Para ser um excepcional atleta não basta ter talento. É preciso conviver bem com os elogios e críticas, ser solidário e disciplinado, ter equilíbrio emocional, uma boa auto-estima, ambição, humildade, garra, ousadia e outras características.
O craque sabe que é craque, mas sabe também que não é perfeito nem único. "A humildade não é o desconhecimento do que somos, mas o conhecimento e o reconhecimento do que não somos." Ele precisa também ter consciência de que só irá brilhar se os outros brilharem.
Não se pode confundir disciplina com repetição, servilismo e alienação.

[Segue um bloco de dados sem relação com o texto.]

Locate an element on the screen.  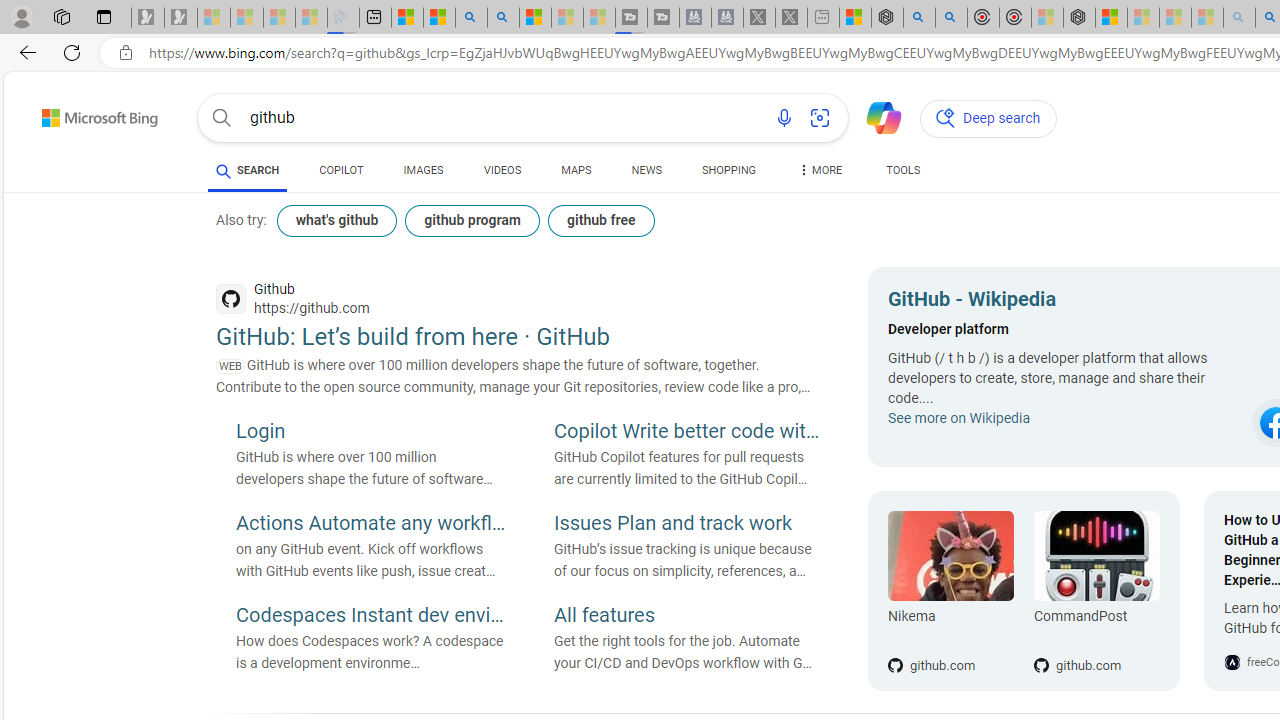
'COPILOT' is located at coordinates (341, 170). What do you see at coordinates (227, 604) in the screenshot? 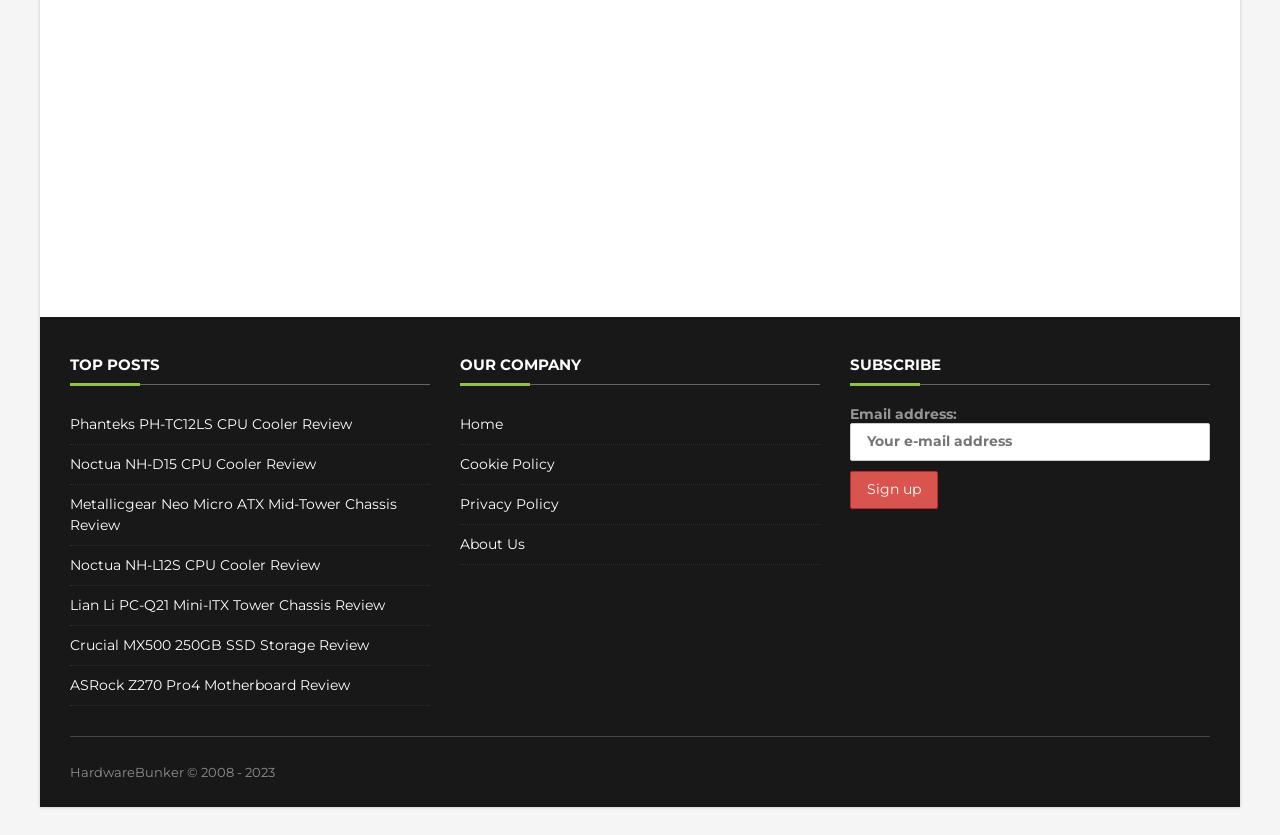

O atleta precisa ter liberdade para opinar, discutir, criar e ousar. Por outro lado, o talento, sem disciplina e método, torna-se improdutivo.
Dizem que os gênios são superinteligentes e indisciplinados. Mas são raríssimos.

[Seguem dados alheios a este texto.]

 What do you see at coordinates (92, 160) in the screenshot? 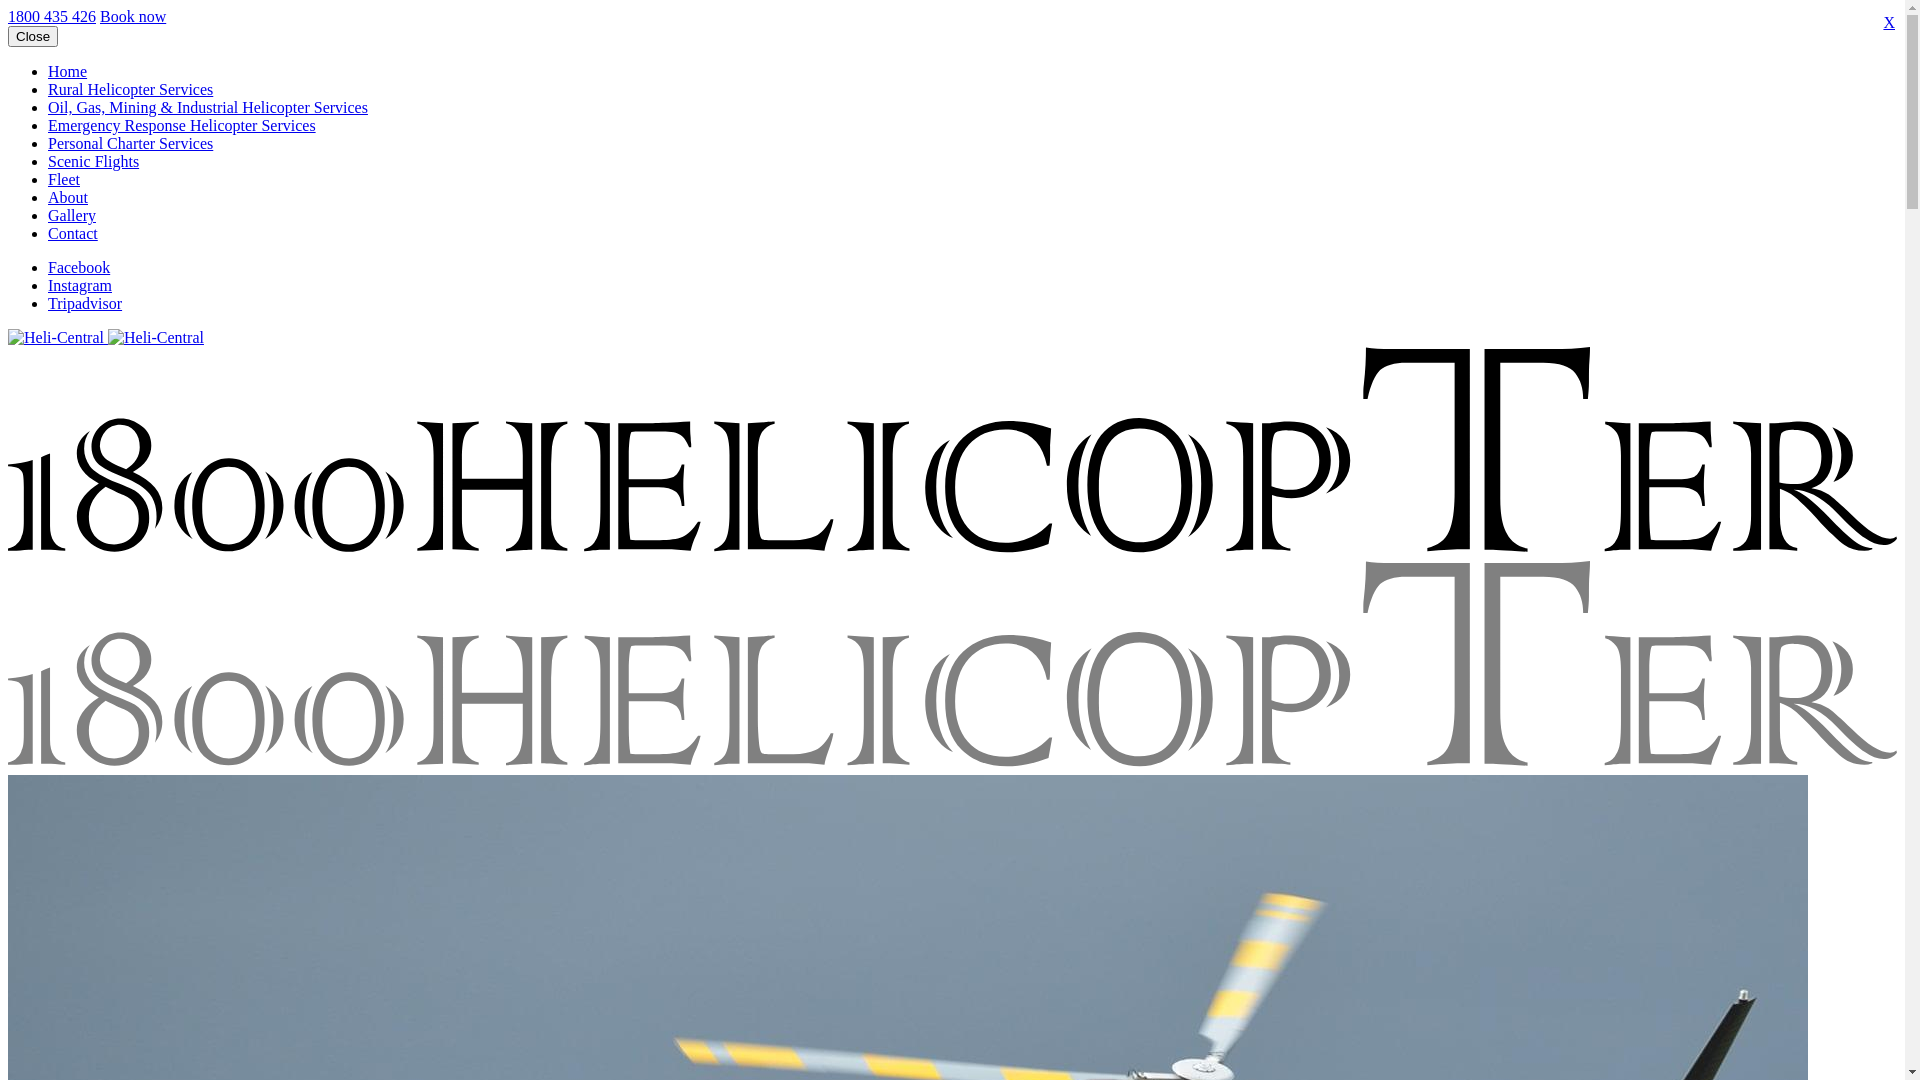
I see `'Scenic Flights'` at bounding box center [92, 160].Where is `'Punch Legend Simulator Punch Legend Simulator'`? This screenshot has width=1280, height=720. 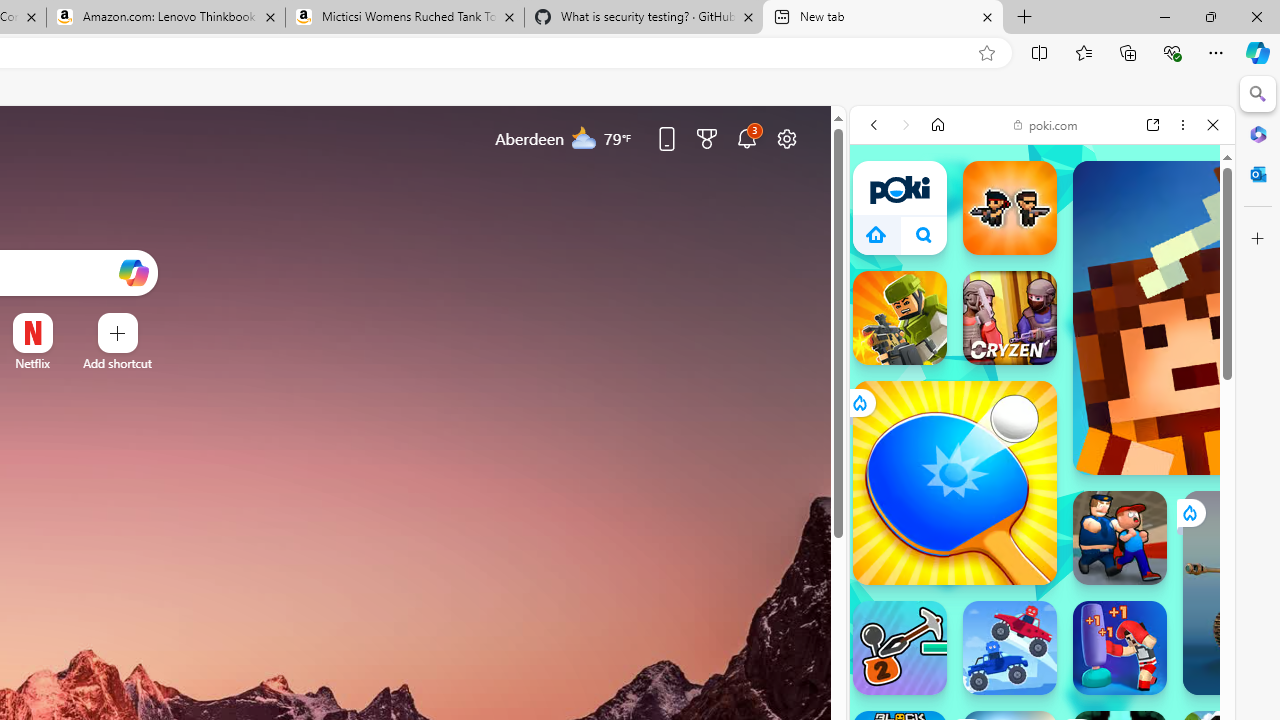 'Punch Legend Simulator Punch Legend Simulator' is located at coordinates (1120, 648).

A ambição, no sentido de lutar por seus desejos, é fundamental em qualquer atividade. As pessoas têm vergonha de dizer que são ambiciosas, como se fosse pecado, politicamente incorreto. Ela não é bem-vinda quando usada para enganar e prejudicar os outros. Sem garra, não se faz nada na vida. Até para chupar um picolé é preciso entusiasmo. A transpiração serve de apoio para a inspiração.
Há atletas de todos os tipos psicológicos. Ninguém tem uma única característica. Existem os fortes e autoconfiantes que acreditam sempre no que fazem. Crescem na adversidade. Vivem de desafios. Outros não podem ser vaiados, criticados, que se inibem. Dependem da aprovação do outro.
Há também os individualistas, narcisistas, que só jogam bem quando são os mais elogiados e bajulados. Quando o time tem outros atletas do mesmo nível ou melhores, ficam assustados e inibidos. Não sabem dividir.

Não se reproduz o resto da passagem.